If folder is intended to be browsed, then the information architect should think carefully about the use case. It is unlikely that a folder can be usefully browsed with tens of thousands of items, and there is likely a system of categorization that will better serve the users than having everything in the same container.

Guidelines
----------
When folder content approaches 5,000 to 10,000 items, we recommend using a hashing mechanism to spread content through sub-folders so as to not tax the system. Adding additional folders to hash content has minimal overhead.

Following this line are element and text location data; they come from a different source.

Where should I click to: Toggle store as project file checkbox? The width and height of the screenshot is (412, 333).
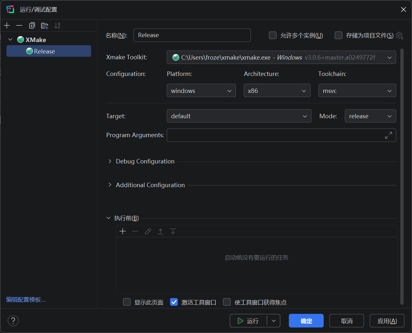point(339,35)
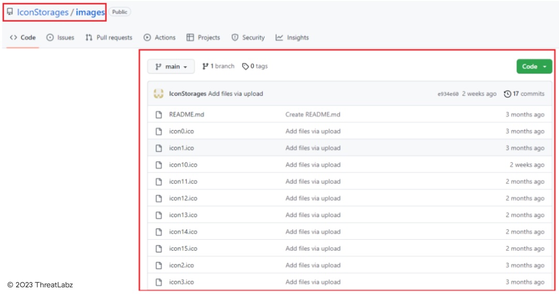The image size is (559, 294).
Task: View the e934e60 commit hash
Action: tap(448, 94)
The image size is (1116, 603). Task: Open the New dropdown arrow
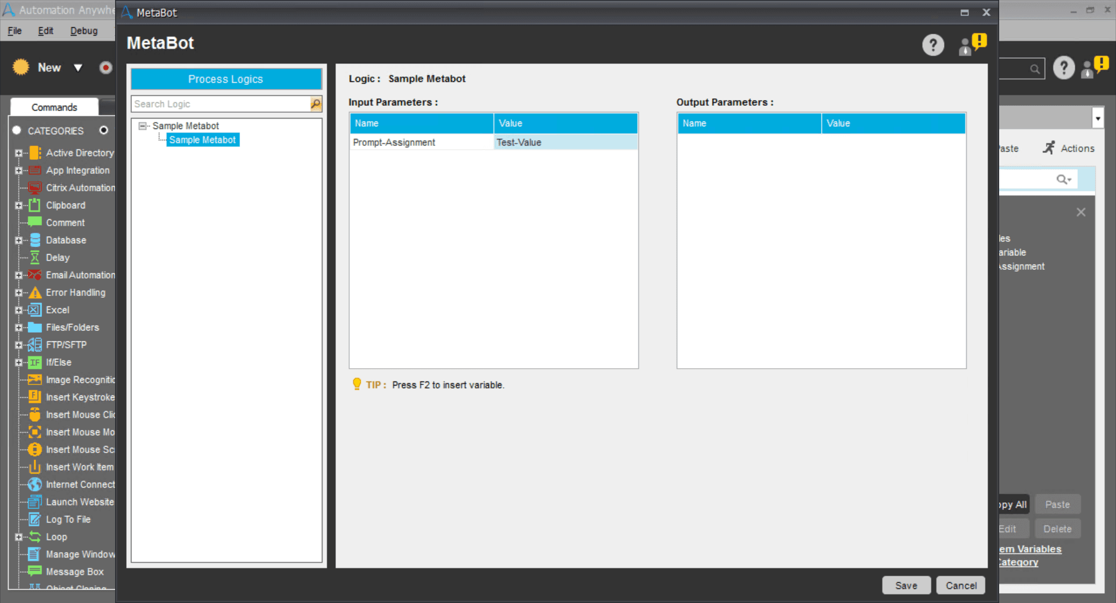(x=78, y=68)
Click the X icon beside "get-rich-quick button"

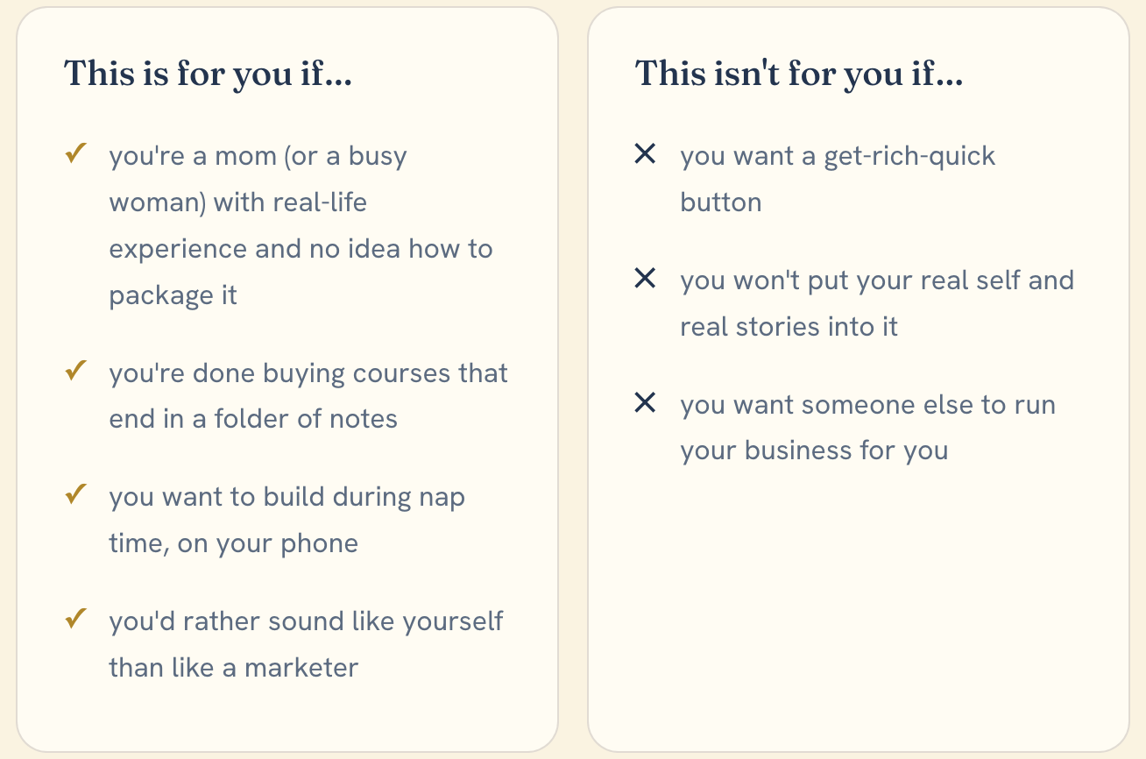coord(645,155)
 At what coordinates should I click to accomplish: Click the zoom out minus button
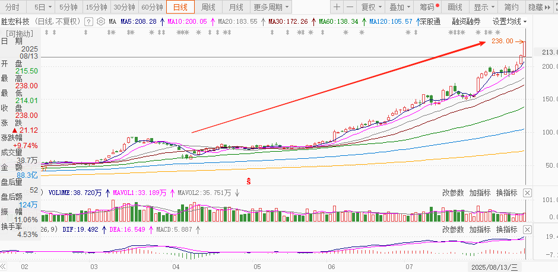click(350, 7)
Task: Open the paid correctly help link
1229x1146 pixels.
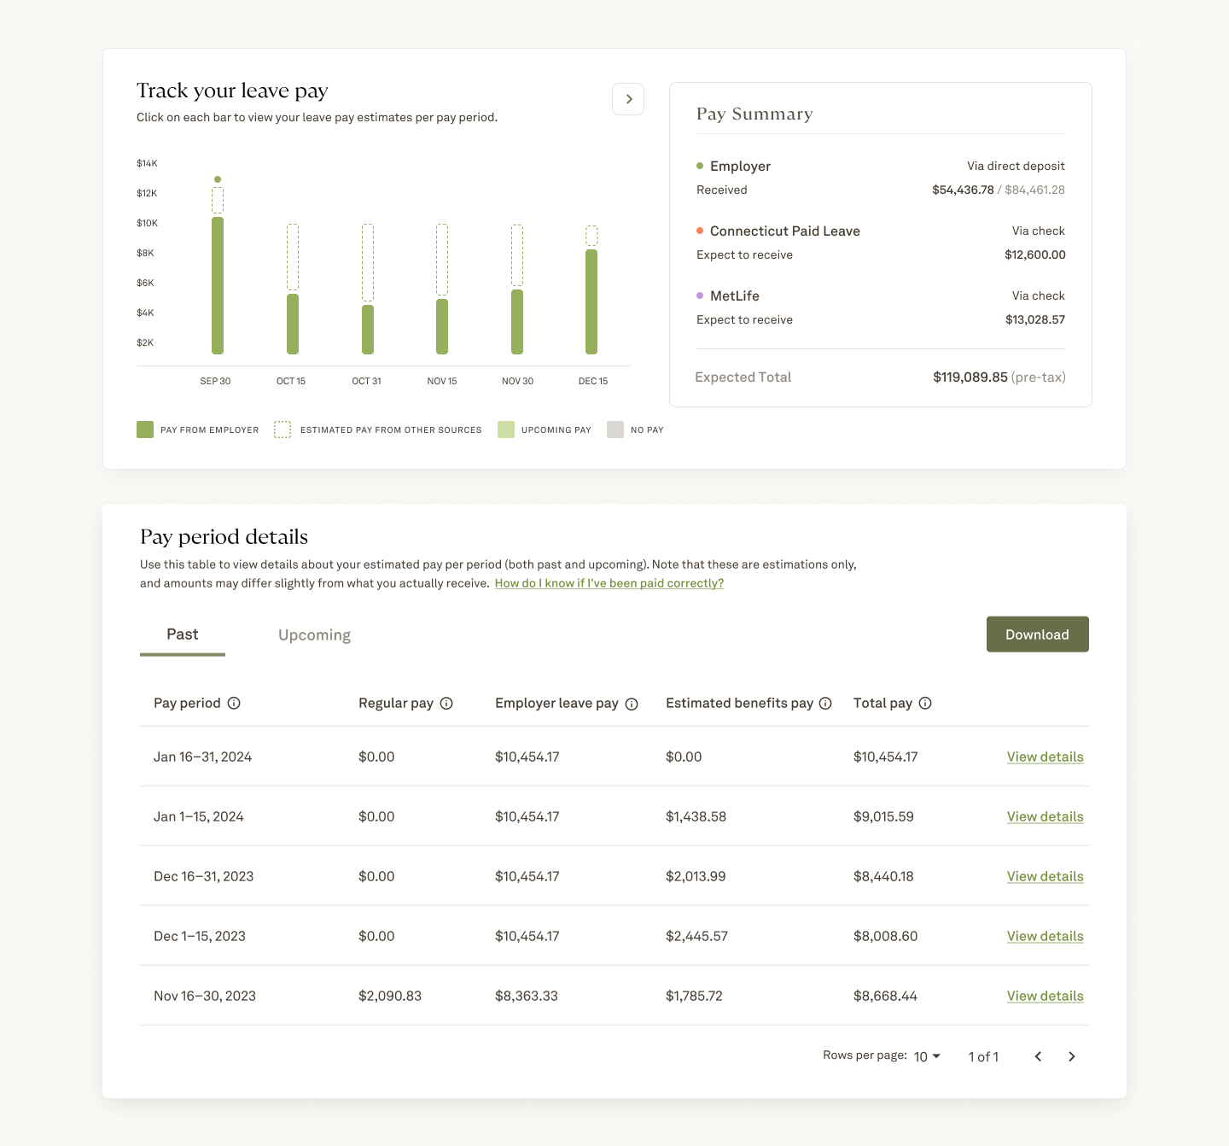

It would not impact any of the search queries and would only cause .1% to .2% overhead in additional nodes being generated. The management of a hashed file plan can be done automatically by using content policies, rules and actions, or a scheduled job.

In addition
------------
Containers that have more than tens of thousands of items can be stored within the repository. Theses items can be accessed directly by their NodeRef, ObjectID, or by a qname-path. The content can be located by Search, categories, or tags.

When using the APIs (eg. CMIS or REST API) to get/list children, the results should be paged using skipCount & maxItems query parameters. For example, the client may choose to list X items at a time. If maxItems is not specified then a default paging size may be used. This is 100 items for both OpenCMIS (Apache Chemistry) and the V1 REST API "list children".

In the case of file protocols such as WebDAV and FTP, only the first 5000 items will be returned unless the system admin has increased the "system.filefolderservice.defaultListMaxResults" property.

In the rare case that getChildren must be used on a large folder, running the command as the System user will avoid expensive permission checks.

You should be cautious about browsing "User Homes" as an admin. This could be a slow operation on systems with a large number of users. It may make sense to configure a "home folder provider" to split the user home directories across a set of sub-folders.